The problem
Write out everything in the game guide from "After that, it's" down to "in an hour.", replacing "Fish Huts" with "Fisher Huts".

Passage shown
Your first build order is always the same: roads, and lots of them. Every single building, from a woodcutter to a warehouse, must be connected by a road to function.
After that, it's all about planks. You need a Woodcutter in a dense forest, and a Sawmill (or Carpenter) right next to it to turn those logs into planks. Planks build almost everything else. Follow that up with a couple of Fish Huts for food and a Warehouse to move goods.
Plan Your City Like a Pro, Not a Peasant
Don't just build a random grid. You'll regret it in an hour.
The smart way is to leave a wide, open "main street" down the middle of your settlement. This is where your service buildings (Market, Tavern, Grammaticus) will go.
Then, build your housing blocks in a "T-Shape" extending from that central hub. A T-shape layout is more efficient and covers more houses within the service radius than a simple square.
And for god's sake, use the planning mode (blueprint mode). You can place blueprints for buildings you haven't even unlocked yet, allowing you to perfectly plan your city's footprint long before you can afford to build it.
The Supply Chain is God (And How to Tame It)
You will not have every resource on your starting island. It's impossible. You will need to expand to find things like Lavender (for soap) or other fertilities.
To do this, send a ship loaded with planks and tiles to a new island and build a trading post. This will cost you money and a permanent tax maintenance fee, so make sure it's worth it.
Now, set up your automated trade routes. This is where people screw up.
Your trade ship will happily sail to your main island and steal all of your planks to ship to your new colony, starving your home construction. To stop this, click your Trading Post and set a minimum stock level. You can tell it, "Do not pick up planks if the stock is below 50". This is a lifesaver. You can also use this same menu to automatically sell any surplus goods to AI traders, which is a great passive income.
A Governor's Quick-Fire Guide to... Everything Else
You've got the core strategy. Here are the other quick tips you need to know for launch day.
How to Upgrade Your People
Your population needs goods and services to be happy and upgrade.
Tier 1 (Liberti): They are simple. They need Oatmeal, which means an Oat Farm + Kitchen. They also need Tunics, from a Hemp Farm + Spinner.
Tier 2 (Plebeians): They get fancy. They need Bread (Wheat Farm -> Mill -> Bakery) or Garum (a fish sauce made from Mackerel + Salt). They also need Sandals (Pig Farm + Salt Garden -> Tannery -> Clothier) or Soap (Pig Farm -> Tallow Chandler -> Soap Boiler).
You don't have to meet all needs to upgrade , but fulfilling them all makes you rich.
How to Not Die in a Fire
The bigger your city gets, the more it wants to self-destruct. You'll face fires, diseases, and riots.
You must build services to counter this. The Vigilis (fire safety) , Custodia (unrest) , and Mediki (disease) are essential. (Or their equivalents: City Watch, Firefighters, Doctors ).
Be smart about where you build. The Bakery, for example, has a high fire risk. Don't build it in the middle of your housing block, you maniac.
How to Use Specialists
Your Villa (Governor's Residence) isn't just for show. It houses Specialists, who give powerful radius-based buffs. You get them from quests or by buying them from traders.
Pro-tip: If a trader's specialist selection sucks, you can pay a fee to "re-roll" their inventory.
If you want to spread those buffs to other parts of your island, you can build Offices (subsidiary offices), which act as mini-Villas.
How to Fight (A Little)
For the first time in Anno, you can customize your ships at the Shipyard. You can add rudders for speed or reinforced hulls for more health, though it'll cost you more in maintenance.
You can also build land troops. To invade an island, load your troops onto a transport ship, sail over, and unload them. To win, you must destroy the enemy's main Villa. So, make sure to defend your own Villa with walls and towers.
That's the briefing. The game unlocks tomorrow. Go build Rome. Or, more likely, watch it all burn down, go bankrupt, and then restart, just like the rest of us. Good luck, Governor.

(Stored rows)
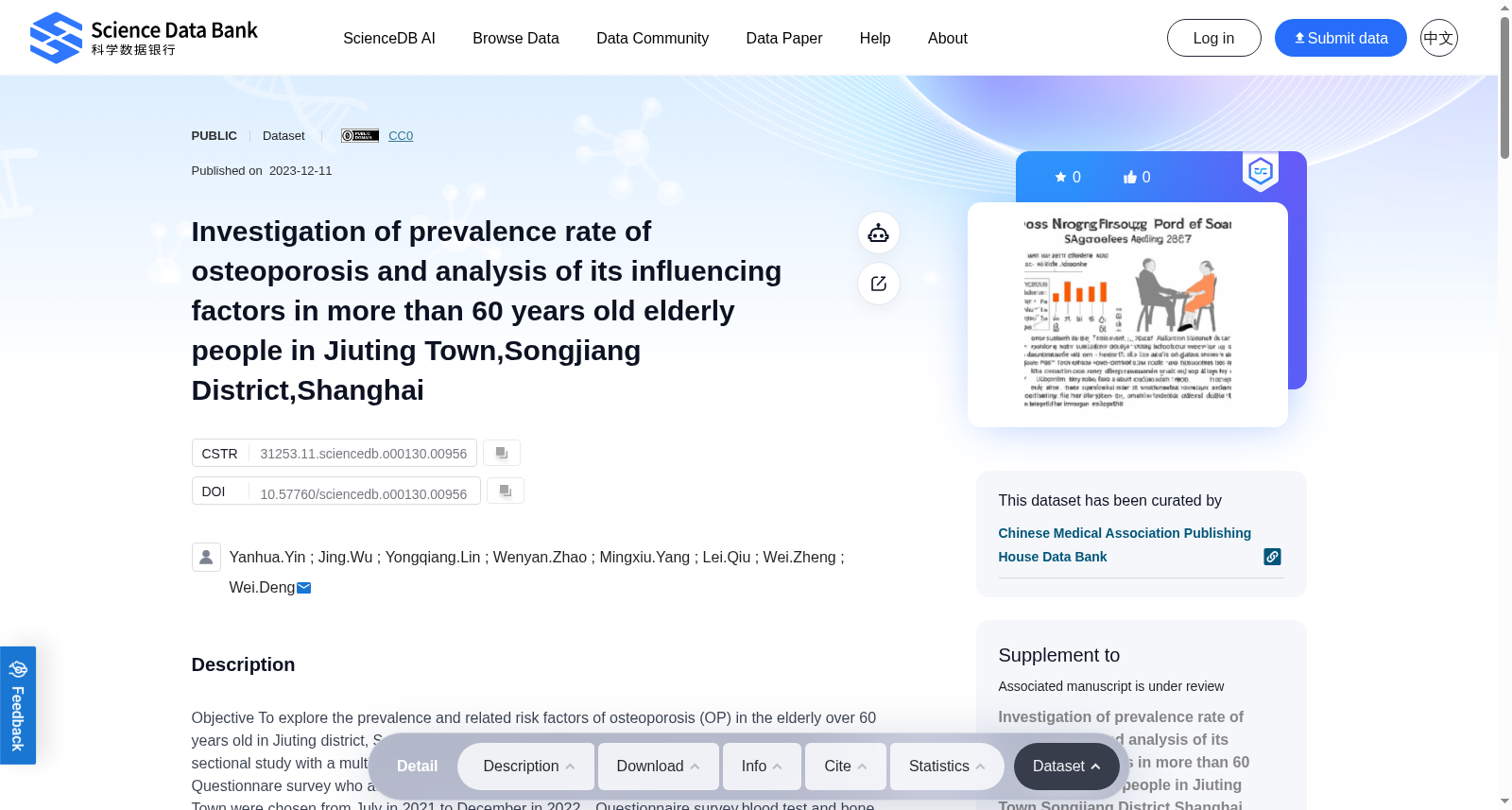The image size is (1512, 810).
Task: Expand the Download dropdown
Action: click(658, 767)
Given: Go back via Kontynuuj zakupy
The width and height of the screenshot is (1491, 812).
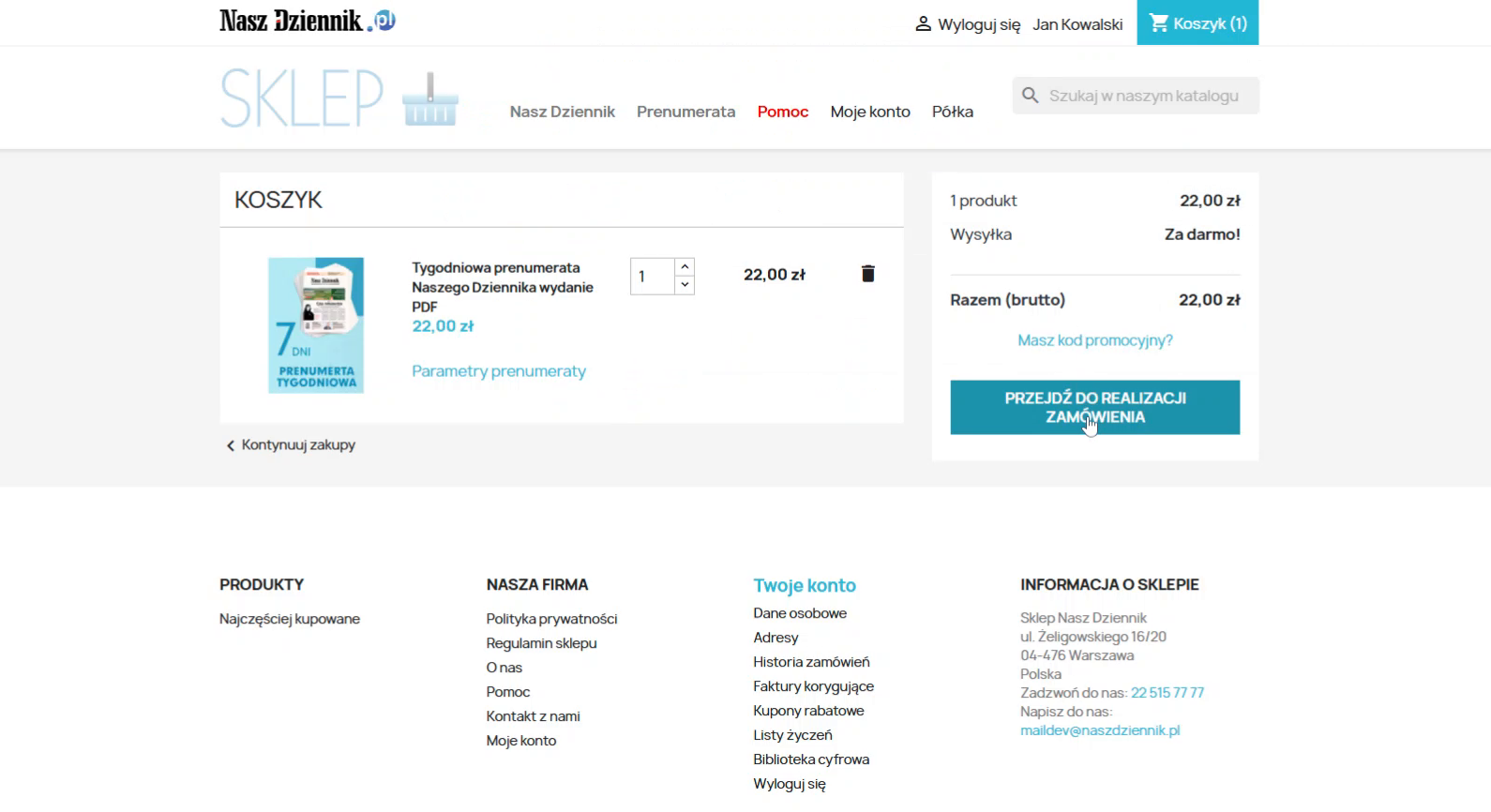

Solution to this task
After that, it's all about planks. You need a Woodcutter in a dense forest, and a Sawmill (or Carpenter) right next to it to turn those logs into planks. Planks build almost everything else. Follow that up with a couple of Fisher Huts for food and a Warehouse to move goods.
Plan Your City Like a Pro, Not a Peasant
Don't just build a random grid. You'll regret it in an hour.